TASK DETAILS.
Taking each line of the material below in turn, count those containing the string "card". Provide the number alone.
START TASK DATA
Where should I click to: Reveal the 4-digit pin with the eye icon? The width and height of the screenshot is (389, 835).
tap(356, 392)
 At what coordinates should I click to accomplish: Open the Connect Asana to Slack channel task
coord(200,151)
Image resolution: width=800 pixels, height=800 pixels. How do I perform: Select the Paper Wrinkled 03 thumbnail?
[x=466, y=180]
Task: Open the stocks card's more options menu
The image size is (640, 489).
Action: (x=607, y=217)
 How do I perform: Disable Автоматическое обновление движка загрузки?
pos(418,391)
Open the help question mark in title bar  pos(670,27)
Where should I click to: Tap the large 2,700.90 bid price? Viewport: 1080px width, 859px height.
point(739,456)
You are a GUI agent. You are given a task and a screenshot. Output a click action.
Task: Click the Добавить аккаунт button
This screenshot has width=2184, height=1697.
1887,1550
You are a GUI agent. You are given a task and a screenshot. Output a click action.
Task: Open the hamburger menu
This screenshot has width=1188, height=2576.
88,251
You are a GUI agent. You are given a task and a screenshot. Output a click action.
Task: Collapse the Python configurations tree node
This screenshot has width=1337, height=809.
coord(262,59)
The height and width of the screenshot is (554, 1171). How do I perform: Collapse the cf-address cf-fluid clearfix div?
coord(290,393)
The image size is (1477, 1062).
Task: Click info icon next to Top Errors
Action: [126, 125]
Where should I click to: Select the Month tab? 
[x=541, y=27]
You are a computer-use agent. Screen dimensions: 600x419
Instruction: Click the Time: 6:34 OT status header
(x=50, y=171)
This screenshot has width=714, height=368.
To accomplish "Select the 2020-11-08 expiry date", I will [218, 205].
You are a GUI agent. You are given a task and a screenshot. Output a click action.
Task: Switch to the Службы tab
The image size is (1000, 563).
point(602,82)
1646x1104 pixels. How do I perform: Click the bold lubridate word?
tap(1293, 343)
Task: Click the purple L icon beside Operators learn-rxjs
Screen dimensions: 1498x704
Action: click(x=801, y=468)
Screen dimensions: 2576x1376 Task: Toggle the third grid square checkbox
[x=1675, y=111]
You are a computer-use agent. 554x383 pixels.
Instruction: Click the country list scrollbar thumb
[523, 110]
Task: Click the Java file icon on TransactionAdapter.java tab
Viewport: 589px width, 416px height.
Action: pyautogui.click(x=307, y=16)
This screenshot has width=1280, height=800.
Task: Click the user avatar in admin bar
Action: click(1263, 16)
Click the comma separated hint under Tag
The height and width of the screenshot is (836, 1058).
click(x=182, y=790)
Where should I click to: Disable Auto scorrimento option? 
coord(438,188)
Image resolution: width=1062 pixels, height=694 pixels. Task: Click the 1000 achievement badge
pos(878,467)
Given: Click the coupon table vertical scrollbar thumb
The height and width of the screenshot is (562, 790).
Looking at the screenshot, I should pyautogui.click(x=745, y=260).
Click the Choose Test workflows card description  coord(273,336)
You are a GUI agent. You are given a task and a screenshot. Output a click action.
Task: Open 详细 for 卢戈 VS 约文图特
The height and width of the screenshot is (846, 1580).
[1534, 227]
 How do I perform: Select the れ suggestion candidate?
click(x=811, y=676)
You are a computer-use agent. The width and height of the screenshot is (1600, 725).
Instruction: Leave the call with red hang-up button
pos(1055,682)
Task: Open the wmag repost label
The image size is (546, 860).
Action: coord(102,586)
END TASK DATA
RESPONSE BOX.
2